没有人不怕打仗的。

一旦开战,受苦的绝对是他们这些老百姓啊。

到时候流离失所,民不聊生啊!

当然也有为摄政王打抱不平的。

可是这些消息暂时是传不到京城的。

建王正在洪州北边的营帐里跟云逸之商讨事宜。

得到消息后,拿着探子从最近的县城带回来的皇榜,气的把大帐都砍碎了。

“可恨!”

“池暝,池曜,你们都该死!”

然后冲着喝茶的云逸之怒吼:

“云逸之,你说打着清君侧的旗号,我们就是正义之师,结果,人家自己清完了,我们怎么办?”

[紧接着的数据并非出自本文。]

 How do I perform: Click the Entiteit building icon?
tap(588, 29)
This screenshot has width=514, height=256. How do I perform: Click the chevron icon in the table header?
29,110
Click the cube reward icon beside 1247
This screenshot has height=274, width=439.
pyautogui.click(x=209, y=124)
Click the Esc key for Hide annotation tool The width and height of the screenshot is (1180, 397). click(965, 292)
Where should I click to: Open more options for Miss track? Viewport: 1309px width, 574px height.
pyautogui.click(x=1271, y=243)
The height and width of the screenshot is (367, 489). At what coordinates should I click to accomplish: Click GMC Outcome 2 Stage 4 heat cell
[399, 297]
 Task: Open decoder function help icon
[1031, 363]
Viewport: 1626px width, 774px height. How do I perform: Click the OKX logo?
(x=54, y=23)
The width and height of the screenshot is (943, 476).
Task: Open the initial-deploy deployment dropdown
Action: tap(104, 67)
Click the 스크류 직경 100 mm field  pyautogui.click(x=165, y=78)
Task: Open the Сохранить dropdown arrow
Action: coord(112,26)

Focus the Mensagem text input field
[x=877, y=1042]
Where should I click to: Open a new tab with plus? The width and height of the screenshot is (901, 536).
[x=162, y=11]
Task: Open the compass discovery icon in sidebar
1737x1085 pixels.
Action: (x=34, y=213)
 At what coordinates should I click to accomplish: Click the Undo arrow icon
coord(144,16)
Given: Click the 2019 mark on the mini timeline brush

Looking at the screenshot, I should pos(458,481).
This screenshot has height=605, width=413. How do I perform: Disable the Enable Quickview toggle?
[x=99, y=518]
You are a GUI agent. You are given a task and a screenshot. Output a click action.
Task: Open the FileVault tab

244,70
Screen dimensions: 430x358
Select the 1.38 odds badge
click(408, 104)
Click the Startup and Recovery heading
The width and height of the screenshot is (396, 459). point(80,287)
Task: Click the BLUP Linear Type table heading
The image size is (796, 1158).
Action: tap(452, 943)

他都要气出内伤了,池暝真是太狡诈了,竟然不当摄政王了。

他们还怎么清君侧?

这旗号还打的出去吗?

本来谋反之前就是有些犹豫的,是云逸之说服了他。

可是,现在他的信心已经褪去一半了。

云逸之放下茶盏,捂着因为赶路颠簸,剧痛务必的胳膊,半信半疑:

“池暝当真舍得摄政王的位子?”

“在京城的探子亲眼看着池暝进的天牢,那还有假?”

“绝对是障眼法。”

“咱们知道是障眼法有什么用啊,天下的老百姓不知道啊,他们只知道五皇子立为太子,摄政王被打入天牢了,我们要是还清君侧,就是冒天下之大不韪!”